Un’unica eccezione alla regola della impunibilità dei prodotti dominanti è la recente decisione del Gpdp (Garante per la protezione dei dati personali) italiano, che ha inflitto all’Università Bocconi una ammenda da 200mila euro per aver utilizzato un prodotto proprietario americano per effettuare esami in remoto. Quel prodotto chiamato, chiamato Respondus Monitor, consentiva, nel contesto dell’emergenza epidemiologica da Covid, lo svolgimento degli esami universitari a distanza con “l’obiettivo di assicurare garanzie il più possibile equivalenti a quelle previste per gli esami in presenza”.
Conclusione
Molti studiosi ritengono che oggi l’informatica libera rappresenti l’unico strumento disponibile per il progresso tecnologico ed economico dei Paesi poveri e anche di un Paese come il nostro. Per questa ragione alcune norme di legge italiane e/o comunitarie impongono l’adozione di software libero in sostituzione del software proprietario. Sfortunatamente, quelle norme sono spesso disattese e, nell’area della scuola, sono volutamente e dichiaratamente ignorate (rimando al bellissimo articolo di Stefano Zoia La scuola italiana al mercato dei dati. Così il controllo sulla didattica rafforza lo strapotere delle multinazionali, “Altreconomia”).
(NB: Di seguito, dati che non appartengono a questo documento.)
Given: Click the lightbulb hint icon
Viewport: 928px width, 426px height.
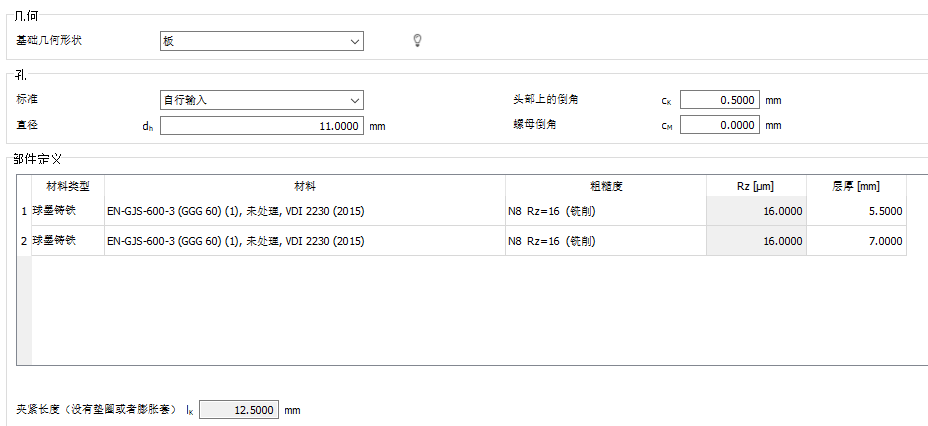Looking at the screenshot, I should click(x=419, y=41).
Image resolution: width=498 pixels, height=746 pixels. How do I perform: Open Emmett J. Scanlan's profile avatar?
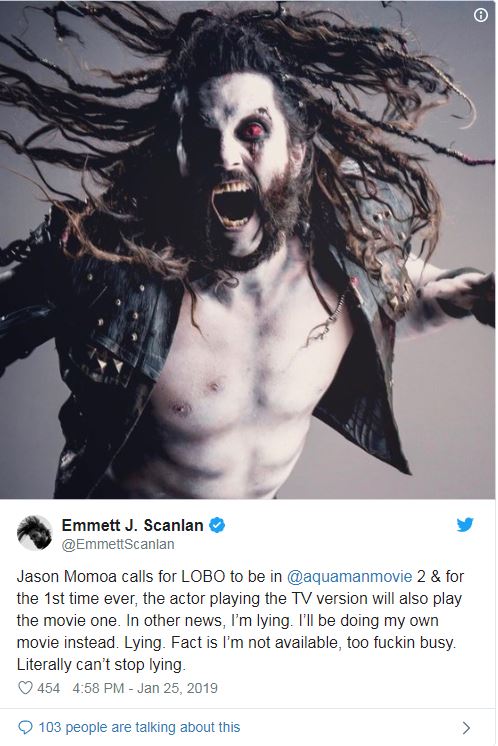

Temo che la grande maggioranza dei dirigenti scolastici che hanno adottato software proprietario non sappia dove trovare una adeguata relazione comparativa che giustifichi la scelta e non disponga di dati importanti in un formato aperto. Di conseguenza quei dirigenti scolastici non potrebbero difendersi dalle accuse di “danno erariale” provenienti da un magistrato della Corte dei Conti. Quasi tutti i dirigenti scolastici e molti rettori di università potrebbero essere colpiti da pesantissime sanzioni del Garante della protezione dei dati personali.
L’analisi della realtà induce a pensare che le accuse di danno erariale e le sanzioni del Gpdp siano attualmente molto improbabili. Tuttavia, per scelte politiche diverse la realtà potrebbe cambiare nell’arco di pochi giorni. A quel punto la giustificazione “così fanno tutti” non potrebbe essere giustificata perché i testi delle leggi vigenti sono molto chiari.